Öte yandan millikten, muhafazakarlıktan ayrışamamış "İslami çevreler"de sıkça rastlanılan "Abartmasınlar, her şeye rağmen bizden daha iyi konumdalar." türünden yaklaşımlar da giderek daha da sorunlu ve ayıplanmayı hak eder bir nitelik arzetmekte. Egemen düzenle ve onun efendileriyle hesaplaşmak yerine adeta pusulasını şaşırmışçasına düzenin gadrine uğrayanlara karşı "Fazla söylenmeyin, siz şanslı sayılırsınız, biz sizden daha fazla zulme uğradık." türünden bir söylem geliştirmek hem gereksiz, hem de saptırıcıdır.
Aynı şekilde Müslüman kamuoyuna hitap etmekte olan basın organlarında Hrant Dink cinayetini protesto eden kesimleri tutarlılık sınavına tabi tutma mantığıyla dillendirilen bazı sözlerin de tutarlılıktan uzak olduğu görülmektedir.
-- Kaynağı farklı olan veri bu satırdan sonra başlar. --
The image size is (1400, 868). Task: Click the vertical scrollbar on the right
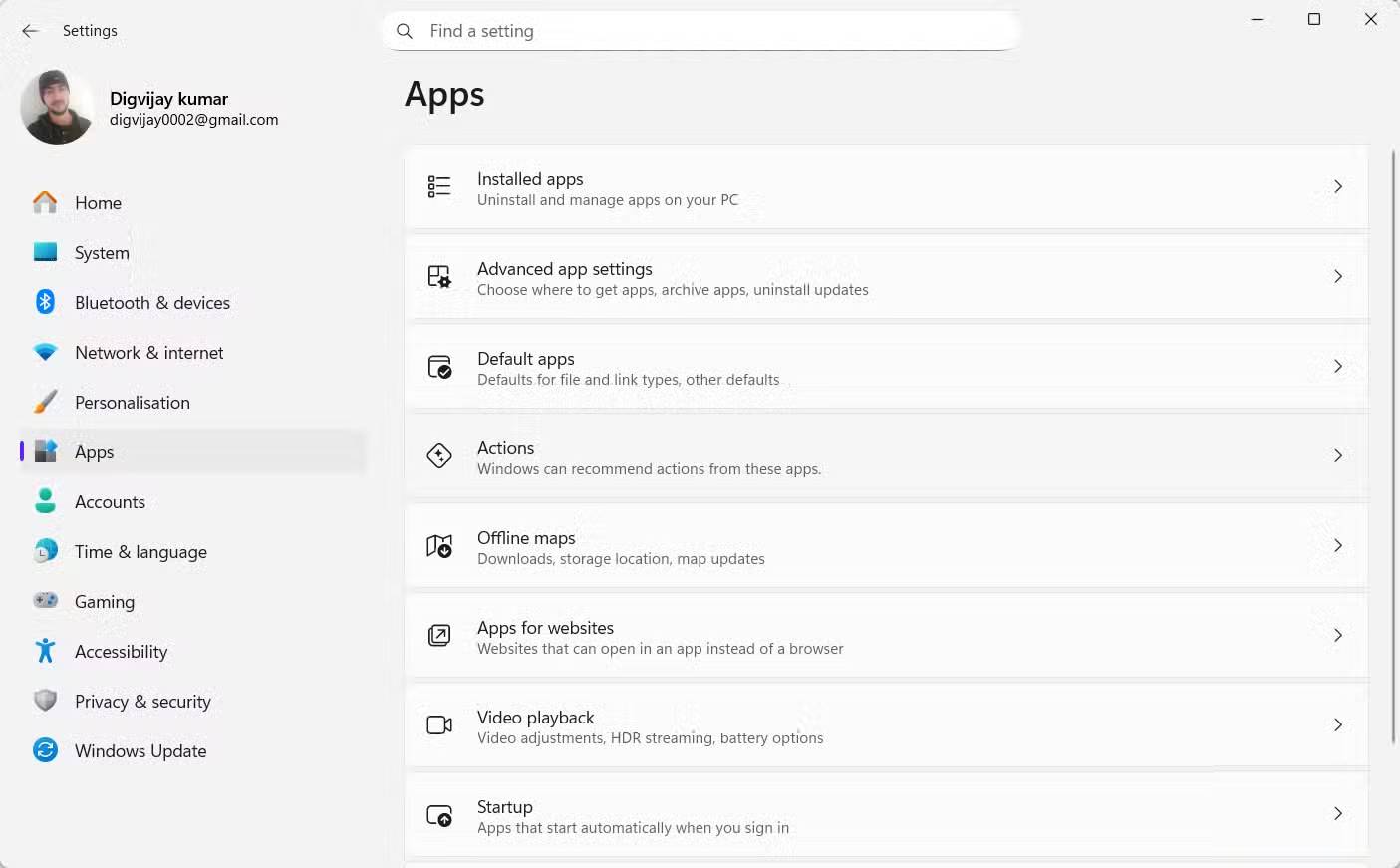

Bayram Ali Hoca cinayeti kıyaslamaları, "Hadi bakalım hepimiz başörtülüyüz desinler de görelim!" türünden sorgulamalar ve daha benzeri bir dizi demagojik yaklaşım sadece zihin bulandırmaktadır. Bir kere bu tarz kıyaslamalar genelde yanlış sonuçlar doğurmaktadır. Daha önemlisi ise başkalarının neyi ne kadar tutarlı ve adil bir tarzda yapıp yapmamalarından bağımsız olarak biz Müslümanların adaletle davranmakla yükümlü olduğumuzdur.
Adil Şahitler Olabilmek
Birileri tutarlı ya da tutarsız olabilir; adaletli ya da çifte standartlı davranabilir; haklı ya da haksız olabilir. Biz her durumda tutarlı, adil ve haktan yana olmakla yükümlüyüz. Mazlumlarla, mağdurlarla aynı cephede ve zalimlere karşı olmak zorundayız. Adil olmak, mazlumdan yana olmak muhatabımızın bize karşı tavrına, tutumuna bakılarak karşılıklılık esası çerçevesinde tercih edilebilecek bir yaklaşım değil; her halükarda yerine getirmemiz gereken bir görevdir. Birilerinin tutarsızlığını, çifte standartlı oluşunu adeta kendimize ölçü kabul edip, örnek alıp aynı zaaflı tutumu tersinden sergileyemeyiz. Tutarsız kişilikler ve tavırlar bizim rehberimiz, öğretmenimiz olamaz. Ölçümüz ve rehberimiz bellidir. Hak ve adalet temelinde bir toplumsal düzen özlemi içinde olan Müslümanlar olarak adil şahitler olabilme sorumluluğunu bedeli ne olursa olsun yerine getirmekle mükellefiz. Adil şahitler olma yolunda yapılması gereken en önemli adım ise yaşadığımız ülkeye egemen olan ırkçı, baskıcı, tağuti otoritenin her düzeyde ürettiği zulümlere, haksızlıklara, ahlaksızlıklara tavır almaktan geçer.